И второй старичок, брызгая слюной, запел, подражая Монтегюсу:
Что значило по-русски: «Мы поем „Марсельезу“, так как в эти ужасные дни „Интернационал“ оставлен — до окончательной победы. Его будут петь по возвращении».
— Вот что из себя представлял прославленный Монтегюс во время первой империалистической войны. Не удивительно, что буржуазия стала петь нашему бедняге Гастону дифирамбы. Он получил свои тридцать сребреников.
— Господа! Друзья мои! Не надо ссориться! — кудахтала старушка-аккомпаниаторша. — Пойдемте, мосье, — обратилась она ко мне. — Я лучше покажу вам его фотографию. Он на ней как живой.

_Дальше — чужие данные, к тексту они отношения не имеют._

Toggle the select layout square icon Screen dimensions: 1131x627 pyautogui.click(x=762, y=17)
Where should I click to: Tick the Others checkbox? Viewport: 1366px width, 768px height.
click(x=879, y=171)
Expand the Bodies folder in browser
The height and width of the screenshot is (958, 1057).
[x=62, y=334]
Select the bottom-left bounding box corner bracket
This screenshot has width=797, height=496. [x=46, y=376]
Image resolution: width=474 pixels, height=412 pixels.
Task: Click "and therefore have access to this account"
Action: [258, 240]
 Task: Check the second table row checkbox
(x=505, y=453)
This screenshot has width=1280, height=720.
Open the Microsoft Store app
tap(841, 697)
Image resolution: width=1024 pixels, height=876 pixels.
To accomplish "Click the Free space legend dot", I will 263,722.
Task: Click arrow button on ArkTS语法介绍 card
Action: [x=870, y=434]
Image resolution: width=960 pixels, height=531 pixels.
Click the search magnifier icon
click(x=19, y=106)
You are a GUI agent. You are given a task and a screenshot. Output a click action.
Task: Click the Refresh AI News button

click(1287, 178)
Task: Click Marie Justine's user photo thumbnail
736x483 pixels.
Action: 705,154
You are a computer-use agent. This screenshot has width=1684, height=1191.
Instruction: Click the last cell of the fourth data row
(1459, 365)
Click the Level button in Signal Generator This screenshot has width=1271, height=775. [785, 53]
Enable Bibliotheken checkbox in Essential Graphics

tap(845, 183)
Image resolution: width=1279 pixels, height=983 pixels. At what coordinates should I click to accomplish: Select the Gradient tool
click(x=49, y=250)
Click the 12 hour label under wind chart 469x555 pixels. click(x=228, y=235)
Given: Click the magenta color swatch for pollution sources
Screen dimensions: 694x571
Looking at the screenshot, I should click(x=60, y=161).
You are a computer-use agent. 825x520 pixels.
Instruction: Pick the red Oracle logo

Старички-куплетисты остыли так же быстро, как закипели, и мы все отправились в галерею, где висели портреты знаменитых французских эстрадников и среди них, конечно, громадный портрет масляными красками основателя этого дома, короля парижских шансонье, легендарного Мориса Шевалье — красавца мужчины в твердом соломенном канотье набекрень. Бросалась в глаза большая фотография под стеклом, где была снята во весь рост великая французская шансонетка Мистангет. Она стояла на заднем сиденье открытого автомобиля, одной рукой подхватив пенистый шлейф своего умопомрачительного платья из валансьенских кружев, а в другой руке держа полураскрытый кружевной зонтик чудной красоты и, вероятно, дьявольских денег. На голове Мистангет сверкало эспри из страусовых перьев, унизанных брильянтами, а ее задорное простонародное лицо, уже несколько поблекшее, но все еще неотразимо выразительное — лицо молодой шестидесятилетней парижанки, — повернутое в три четверти, светилось такой неувядаемой энергией любви, что я невольно забыл о ее почтенном возрасте.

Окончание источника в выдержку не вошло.